• **What to work on**: How many lines in the material below contain the word "This"? Answer with the number alone.

Listed entries START

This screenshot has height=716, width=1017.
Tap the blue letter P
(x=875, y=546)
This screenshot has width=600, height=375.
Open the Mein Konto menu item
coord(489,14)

Listed entries END
Listed entries START

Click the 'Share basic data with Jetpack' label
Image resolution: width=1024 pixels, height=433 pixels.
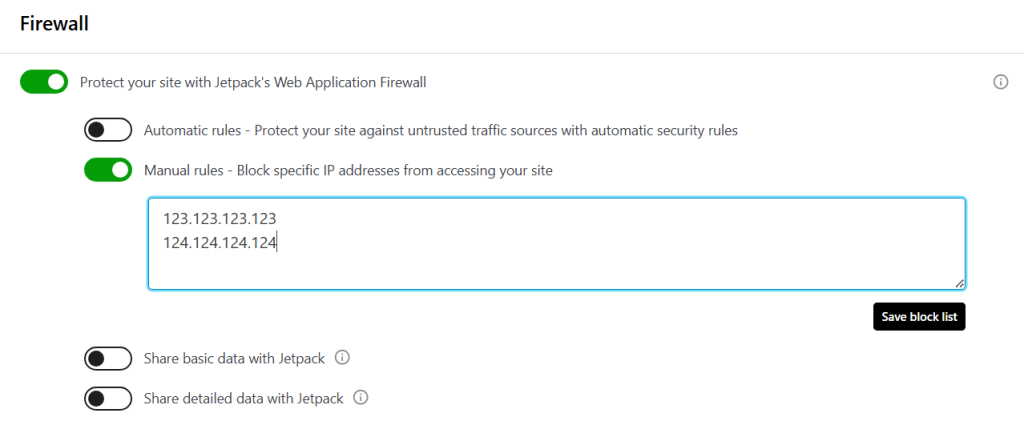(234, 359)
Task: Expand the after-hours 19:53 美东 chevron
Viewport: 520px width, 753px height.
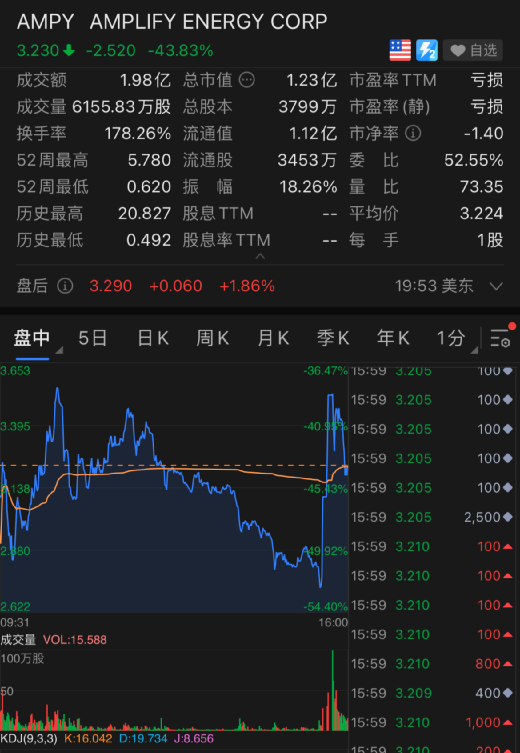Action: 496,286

Listed entries END

• **Answer area**: 2